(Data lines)
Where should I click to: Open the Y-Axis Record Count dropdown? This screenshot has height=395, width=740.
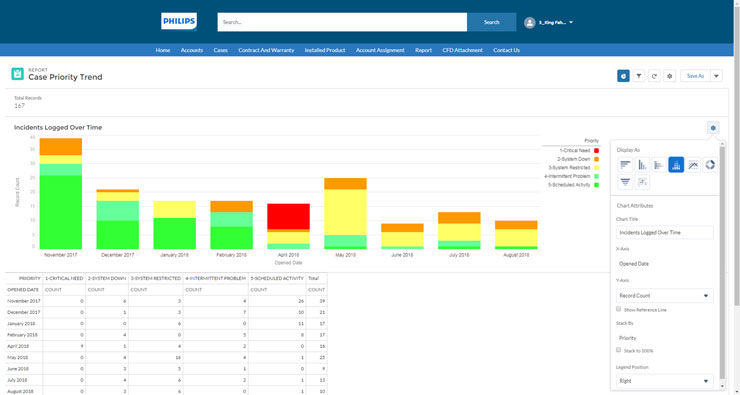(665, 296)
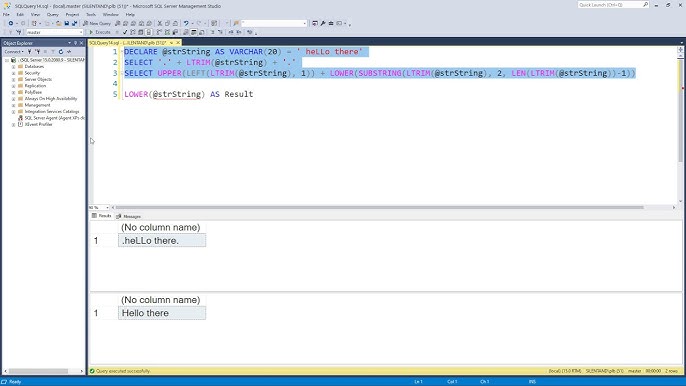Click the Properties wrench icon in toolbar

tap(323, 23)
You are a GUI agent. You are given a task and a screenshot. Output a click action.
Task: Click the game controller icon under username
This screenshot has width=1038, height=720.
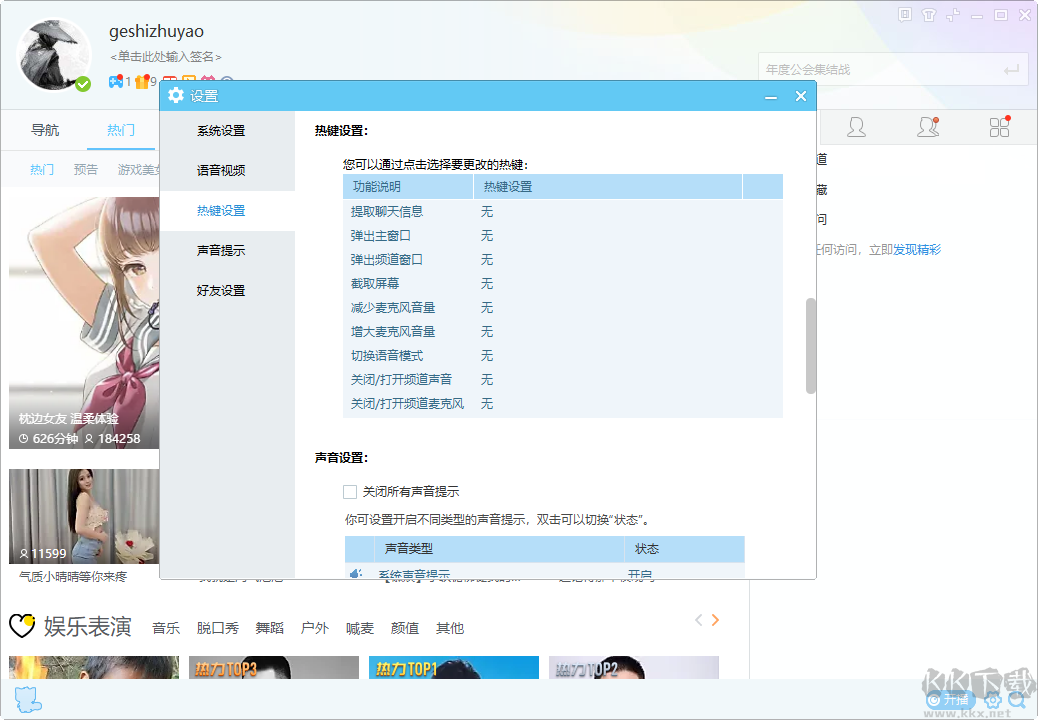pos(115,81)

What to work on: Put every line of the data above into a Markdown table with the columns "Row" and "Line text," skipping blank lines and leaving out the pictures.

Solution below:
| Row | Line text |
|---|---|
| 1 | Where should I click to: Open the Y-Axis Record Count dropdown? This screenshot has height=395, width=740. |
| 2 | (665, 296) |
| 3 | Click the Properties wrench icon in toolbar |
| 4 | tap(323, 23) |
| 5 | You are a GUI agent. You are given a task and a screenshot. Output a click action. |
| 6 | Task: Click the game controller icon under username |
| 7 | This screenshot has width=1038, height=720. |
| 8 | pos(115,81) |